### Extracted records
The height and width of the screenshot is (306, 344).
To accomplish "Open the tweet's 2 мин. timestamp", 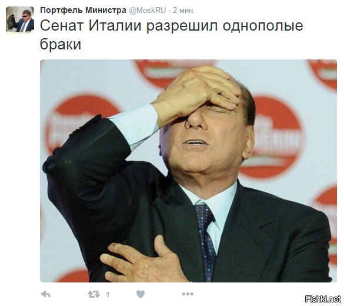I will (184, 11).
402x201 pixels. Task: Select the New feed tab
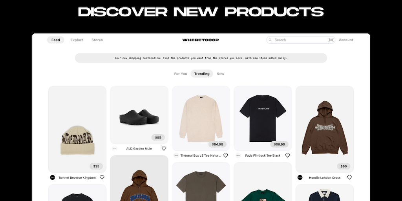click(220, 74)
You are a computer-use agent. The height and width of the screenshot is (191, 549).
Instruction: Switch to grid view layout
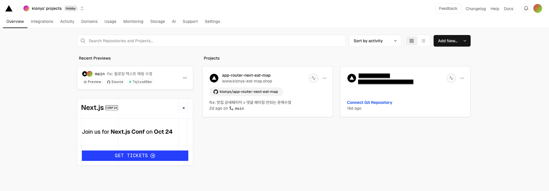point(412,41)
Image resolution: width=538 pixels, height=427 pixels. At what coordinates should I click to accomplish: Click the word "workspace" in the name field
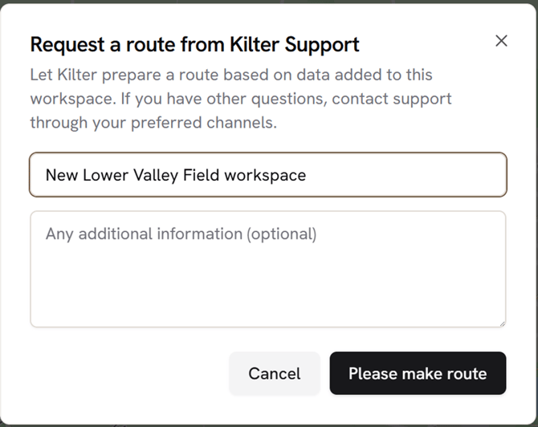pos(265,175)
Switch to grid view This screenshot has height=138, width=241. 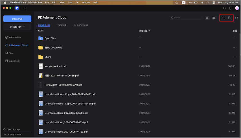click(214, 18)
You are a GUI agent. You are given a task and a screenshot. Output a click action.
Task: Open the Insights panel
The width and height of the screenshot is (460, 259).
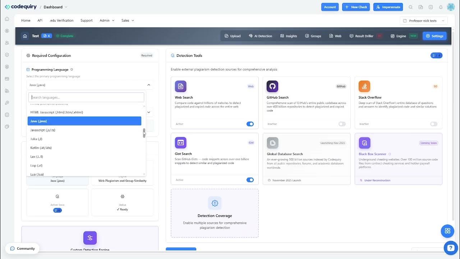tap(289, 36)
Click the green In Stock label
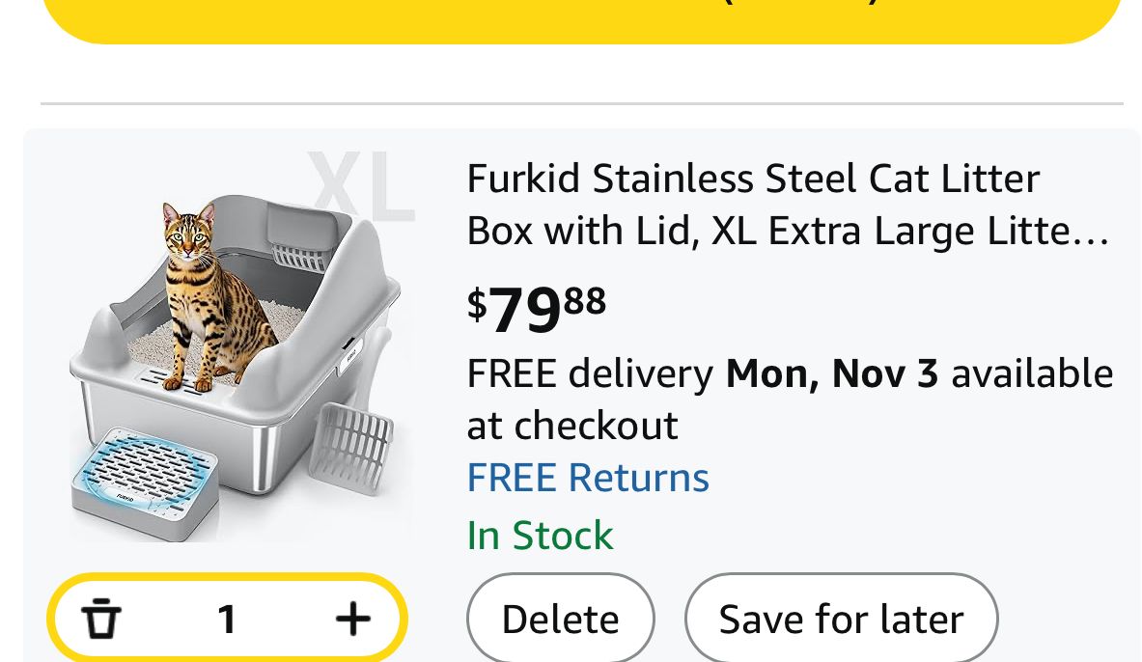 (x=540, y=536)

### PROBLEM DETAILS
Only the lines from the one that holds "The width and" through the end of the records above should be printed again, exactly as they are. Leave out the pictures.

### TASK OUTPUT
The width and height of the screenshot is (460, 259).
tap(289, 36)
Click the green In Stock label
 (x=540, y=536)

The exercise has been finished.